▶ [FRAGMENT DOKUMENTU]:
● ● ● ●

Oddział dziecięcy w Międzyrzeczu dzisiaj (12.06) został zamknięty. Wstrzymano przyjęcia. Decyzję podjęto po tym, gdy okazało się, że jeden z lekarzy ma COVID-19. Tak wykazał pierwszy test, drugie badanie dało wynik ujemny. By była stuprocentowa pewność po raz trzeci pobrany zostanie wymaz. Zgodnie z procedurami dziewięcioro dzieci zostało przeniesionych do innych placówek.
- Małych pacjentów ewakuowano do szpitali w Zielonej Górze i w Poznaniu. Sanepid będzie docierał do wszystkich osób z kontaktu, nie zależnie od tego czy są to pacjenci czy inne osoby - wyjaśnia Aleksandra Chmielińska-Ciepły, rzecznik wojewody lubuskiego.
Stan zdrowia zakażonego lekarza jest na tyle dobry, że nie wymagał on hospitalizacji. Przebywa na kwarantannie w domu, w ścisłym kontakcie z sanepidem.
Do tej pory nowy patogen stwierdzono u trzech mieszkańca Gorzowa od początku epidemii. W gorzowskim szpitalu zakaźnym przebywają dwie osoby z poza miasta, przypomnijmy trafiły one z powiaty słubickiego oraz ze Świecka. Do tej pory w Lubuskiem COVID-19 stwierdzono u 130 osób, z czego 101 wyzdrowiało.

● ● ● ●

▶ [WYBRANE WIERSZE]:
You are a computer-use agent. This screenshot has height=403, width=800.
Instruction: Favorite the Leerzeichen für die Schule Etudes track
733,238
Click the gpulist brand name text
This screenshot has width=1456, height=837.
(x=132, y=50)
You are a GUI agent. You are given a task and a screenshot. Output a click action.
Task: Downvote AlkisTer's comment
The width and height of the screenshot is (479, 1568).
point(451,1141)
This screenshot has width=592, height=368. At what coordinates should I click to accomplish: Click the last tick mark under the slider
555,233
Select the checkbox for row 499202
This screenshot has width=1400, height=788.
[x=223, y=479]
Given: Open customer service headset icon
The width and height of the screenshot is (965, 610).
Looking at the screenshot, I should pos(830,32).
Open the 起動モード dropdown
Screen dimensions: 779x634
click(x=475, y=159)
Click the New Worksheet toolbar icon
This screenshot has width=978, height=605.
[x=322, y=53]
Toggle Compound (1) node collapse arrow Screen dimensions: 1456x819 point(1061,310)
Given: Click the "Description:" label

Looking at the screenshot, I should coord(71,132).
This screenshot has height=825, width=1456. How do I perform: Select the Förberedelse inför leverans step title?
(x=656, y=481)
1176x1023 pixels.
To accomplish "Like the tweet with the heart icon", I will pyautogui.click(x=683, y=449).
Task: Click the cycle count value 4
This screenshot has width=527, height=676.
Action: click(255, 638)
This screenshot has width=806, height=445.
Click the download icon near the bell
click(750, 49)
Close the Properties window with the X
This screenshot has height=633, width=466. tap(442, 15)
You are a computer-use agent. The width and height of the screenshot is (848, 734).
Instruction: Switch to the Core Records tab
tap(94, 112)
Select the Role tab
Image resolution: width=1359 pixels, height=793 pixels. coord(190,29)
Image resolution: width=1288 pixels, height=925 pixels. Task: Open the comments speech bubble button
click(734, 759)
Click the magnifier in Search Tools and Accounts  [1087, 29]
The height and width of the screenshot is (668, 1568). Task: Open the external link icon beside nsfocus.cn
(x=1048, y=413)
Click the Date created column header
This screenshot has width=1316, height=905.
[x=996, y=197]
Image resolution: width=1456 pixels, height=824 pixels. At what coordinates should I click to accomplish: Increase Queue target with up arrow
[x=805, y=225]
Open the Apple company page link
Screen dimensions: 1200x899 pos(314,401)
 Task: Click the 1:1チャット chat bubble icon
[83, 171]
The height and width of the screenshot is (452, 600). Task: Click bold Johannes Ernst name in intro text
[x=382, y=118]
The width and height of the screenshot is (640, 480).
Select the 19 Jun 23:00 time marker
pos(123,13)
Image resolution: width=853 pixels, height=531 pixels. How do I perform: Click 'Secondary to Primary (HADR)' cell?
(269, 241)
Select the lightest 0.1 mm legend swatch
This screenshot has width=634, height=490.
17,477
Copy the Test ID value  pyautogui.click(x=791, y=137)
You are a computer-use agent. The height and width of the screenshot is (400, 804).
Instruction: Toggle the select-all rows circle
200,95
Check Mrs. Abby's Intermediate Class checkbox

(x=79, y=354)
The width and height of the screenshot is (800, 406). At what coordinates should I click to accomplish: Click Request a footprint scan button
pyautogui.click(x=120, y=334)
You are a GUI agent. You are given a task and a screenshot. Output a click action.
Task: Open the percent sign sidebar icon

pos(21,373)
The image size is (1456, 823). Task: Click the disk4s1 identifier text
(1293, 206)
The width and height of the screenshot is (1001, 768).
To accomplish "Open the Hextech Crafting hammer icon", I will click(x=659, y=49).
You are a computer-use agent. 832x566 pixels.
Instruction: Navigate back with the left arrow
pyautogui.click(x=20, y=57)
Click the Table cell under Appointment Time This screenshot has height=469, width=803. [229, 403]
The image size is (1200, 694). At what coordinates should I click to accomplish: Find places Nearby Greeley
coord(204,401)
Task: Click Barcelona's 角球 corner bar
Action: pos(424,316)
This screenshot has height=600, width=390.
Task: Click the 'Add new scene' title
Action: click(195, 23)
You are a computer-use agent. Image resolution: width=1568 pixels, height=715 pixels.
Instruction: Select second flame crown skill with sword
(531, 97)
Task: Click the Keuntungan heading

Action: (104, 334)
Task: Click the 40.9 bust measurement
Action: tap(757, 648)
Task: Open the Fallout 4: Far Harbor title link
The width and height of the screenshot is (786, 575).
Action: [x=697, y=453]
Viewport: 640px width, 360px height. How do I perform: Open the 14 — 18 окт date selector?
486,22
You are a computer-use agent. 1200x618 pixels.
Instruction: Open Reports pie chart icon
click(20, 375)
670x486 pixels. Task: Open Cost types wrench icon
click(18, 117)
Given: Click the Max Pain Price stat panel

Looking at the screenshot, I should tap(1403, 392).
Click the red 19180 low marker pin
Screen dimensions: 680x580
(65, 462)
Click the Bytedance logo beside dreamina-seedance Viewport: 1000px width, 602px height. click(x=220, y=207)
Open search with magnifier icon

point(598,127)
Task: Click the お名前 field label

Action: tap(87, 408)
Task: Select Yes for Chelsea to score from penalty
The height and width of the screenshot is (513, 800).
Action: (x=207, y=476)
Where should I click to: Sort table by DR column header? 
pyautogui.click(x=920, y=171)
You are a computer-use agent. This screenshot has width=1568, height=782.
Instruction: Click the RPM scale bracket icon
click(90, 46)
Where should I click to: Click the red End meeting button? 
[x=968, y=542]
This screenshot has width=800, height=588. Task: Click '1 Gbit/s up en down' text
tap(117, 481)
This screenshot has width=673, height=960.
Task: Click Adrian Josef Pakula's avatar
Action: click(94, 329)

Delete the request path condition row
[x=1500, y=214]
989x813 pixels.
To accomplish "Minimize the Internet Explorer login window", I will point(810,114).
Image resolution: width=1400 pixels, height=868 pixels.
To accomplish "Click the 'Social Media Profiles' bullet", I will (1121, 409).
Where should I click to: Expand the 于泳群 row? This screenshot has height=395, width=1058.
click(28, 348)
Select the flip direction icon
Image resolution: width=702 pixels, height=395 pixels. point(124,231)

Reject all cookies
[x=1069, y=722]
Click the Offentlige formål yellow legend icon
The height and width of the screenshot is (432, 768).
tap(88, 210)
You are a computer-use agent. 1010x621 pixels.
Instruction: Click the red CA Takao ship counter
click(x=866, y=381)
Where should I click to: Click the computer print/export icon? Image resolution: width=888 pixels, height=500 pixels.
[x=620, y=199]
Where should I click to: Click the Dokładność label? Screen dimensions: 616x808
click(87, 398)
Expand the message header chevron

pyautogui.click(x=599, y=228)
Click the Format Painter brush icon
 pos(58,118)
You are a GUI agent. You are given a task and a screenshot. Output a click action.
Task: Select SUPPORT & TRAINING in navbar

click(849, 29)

● ● ● ●

▶ [ZADANIE]:
Odpowiedz na podstawie tekstu o zamknięciu oddziału dziecięcego w Międzyrzeczu:
1. Do szpitali w jakich miastach ewakuowano dzieci z oddziału?
2. Gdzie przebywa zakażony lekarz?
3. U ilu osób w Lubuskiem stwierdzono dotąd COVID-19 i ile z nich wyzdrowiało?

▶ [ROZWIĄZANIE]:
1. Do szpitali w Zielonej Górze i w Poznaniu.
2. Na kwarantannie w domu, w ścisłym kontakcie z sanepidem.
3. COVID-19 stwierdzono u 130 osób, a 101 z nich wyzdrowiało.